Bank Dunia: Indonesia Naik Kelas ! Kelas Siapa…?

  • Bagikan

Horeee….Indonesia naik kelas! Bank Dunia menaikkan status Indonesia dari ‘lower middle income country ’ menjadi ‘upper middle income country ’. Dasar penilaiannya karena GNI per kapita Indonesia tahun 2019 meningkat naik menjadi 4.050 dolar AS dari posisi sebelumnya 3.840 dolar AS.

Dalam suasana serba muram pandemik Corona Covid-19, sejenak kita dihibur oleh Bank Dunia dengan kenaikan status (kelas) ini.

Wajar bila Presiden pun dalam siaran persnya yang dilansir di istana Bogor, Sabtu 4 Juli, mengajak kita semua untuk mensyukurinya.

Bank Dunia menyatakan capaian prestasi perekonomian Indonesia perlu diberikan penghargaan. Maka Indonesia pun naik kelas, jauh dari julukan negara miskin baru berkembang

Tapi, dikarenakan saya bukan seorang ekonom, pengkatagorian ‘kenaikan kelas’ ala Bank Dunia ini saya proyeksikan ke dalam imaji seorang penggemar tinju.

Setiap kenaikan kelas dalam dunia tinju, memastikan adanya perbedaan bobot sang petinju secara nyata. Petinju ‘kelas bulu’ secara fisik pasti tampak nyata lebih kecil dibanding petinju ‘kelas ringan’.

Secara otomatis kelas satu tingkat di atasnya, diasumsikan lebih berisi dan karenanya lebih perkasa.

Lewat runtun berpikir ala awam ini, klasifikasi pengkategorian ala Bank Dunia yang menyatakan Indonesia naik kelas, tiba-tiba jadi masalah.

Menjadi absurd, ketika mayoritas masyarakat dihadapkan pada realita keseharian hidup mereka yang sangat bertolak belakang.

Terjadi desparitas yang jauh antara apa yang dinyatakan Bank Dunia seputar peningkatan prestasi perekonomian negara, dengan realita sehari-hari kehidupan ekonomi kalangan rakyat menengah hingga bawah. Perekonomian mereka berada dalam kondisi senin-kemis..

Bila kenaikan income dimaksud ditujukan kepada satu persen penduduk Indonesia yang menguasai perekonomian 260 juta rakyat, pasti sangat mudah dipahami rakyat.

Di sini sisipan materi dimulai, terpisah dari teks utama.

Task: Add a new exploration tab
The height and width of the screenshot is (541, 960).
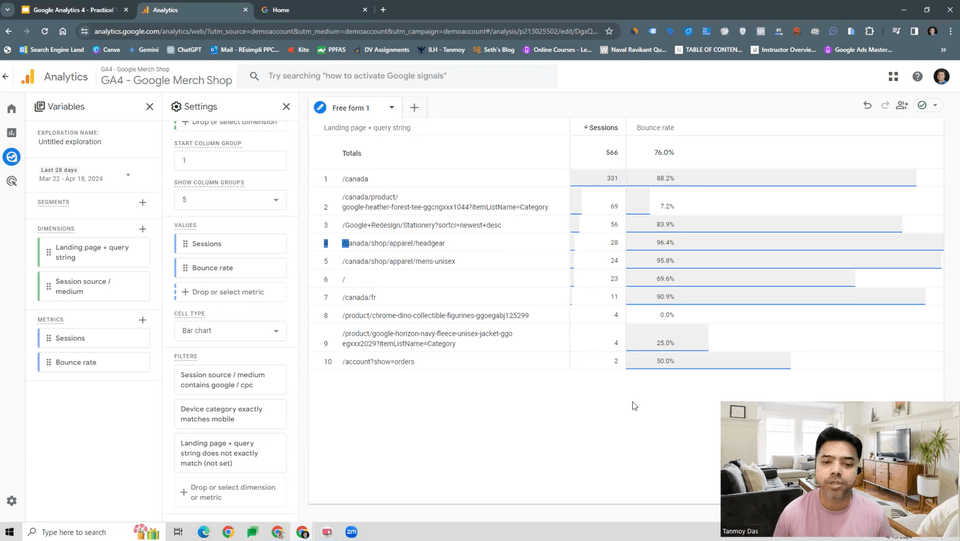Action: click(414, 108)
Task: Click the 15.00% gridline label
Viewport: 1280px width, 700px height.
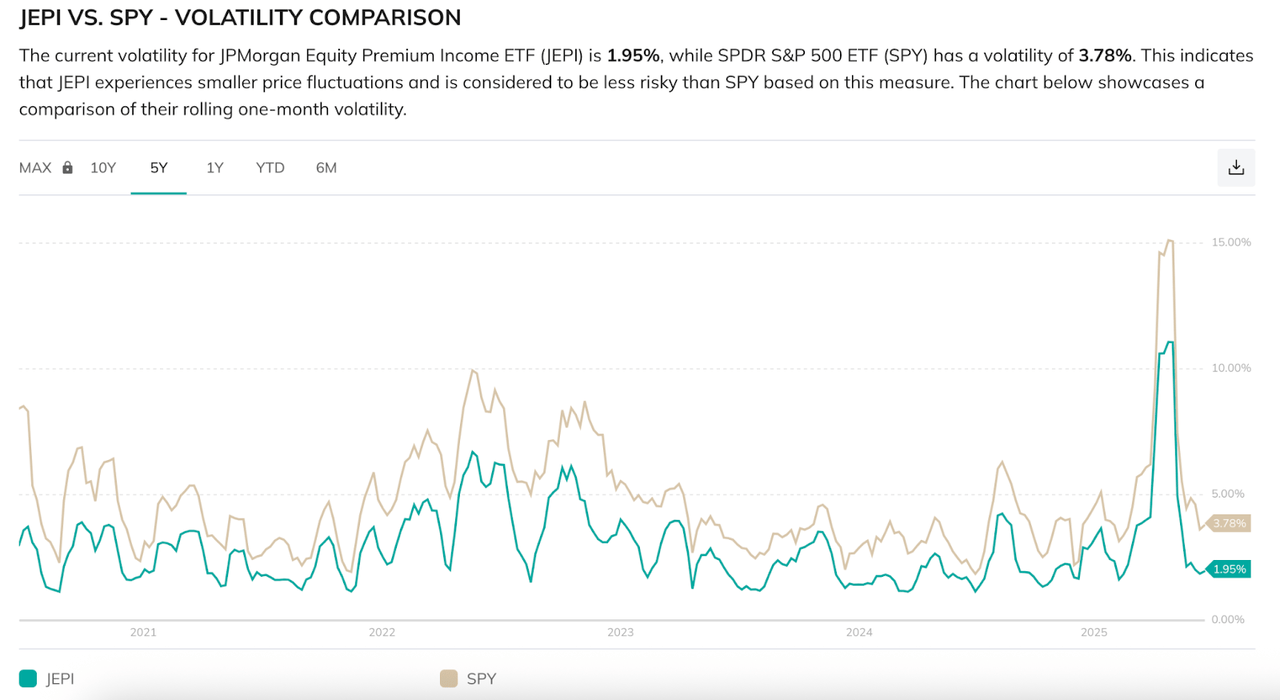Action: pos(1230,241)
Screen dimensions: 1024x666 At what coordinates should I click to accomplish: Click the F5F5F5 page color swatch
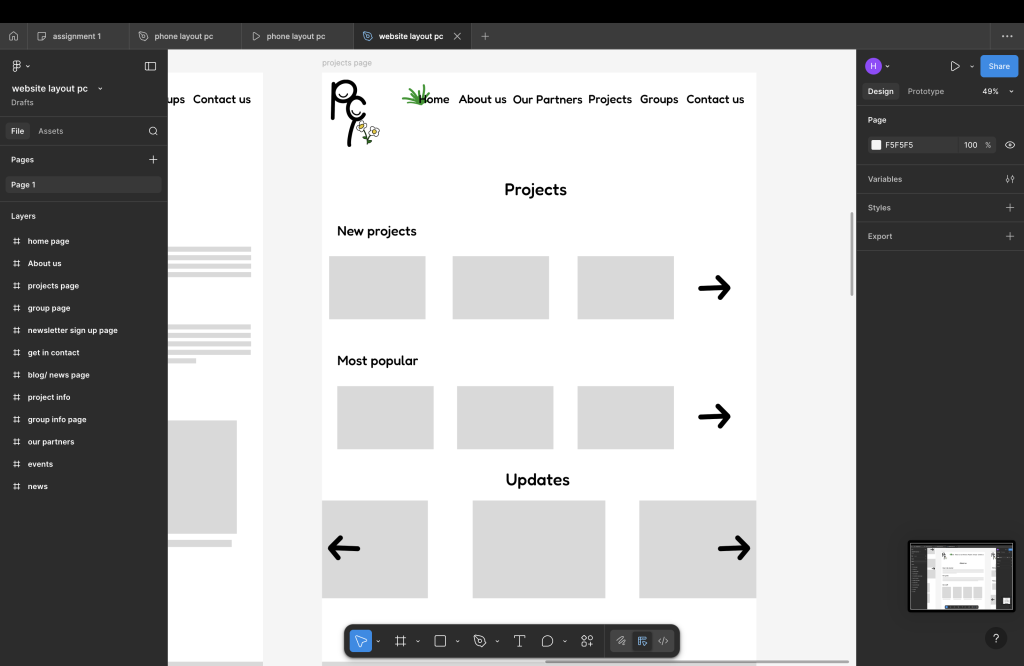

Pergerakan ekonomi mereka memang selalu meningkat dan tampak jelas kasat mata. Kekayaan mereka (para konglomerat) memang kian menumpuk di berbagai sektor kegiatan ekonomi Nasional.

Sangat luar biasa, karena memang di luar kebiasaan yang biasa dilakukan masyarakat ekonomi pada umumnya.

Mereka adalah pemenang dalam sebuah ‘game’ yang bertemakan ‘the winner takes all ’. Layak mendapatkan ‘award khusus’ Bank Dunia atas prestasi mereka.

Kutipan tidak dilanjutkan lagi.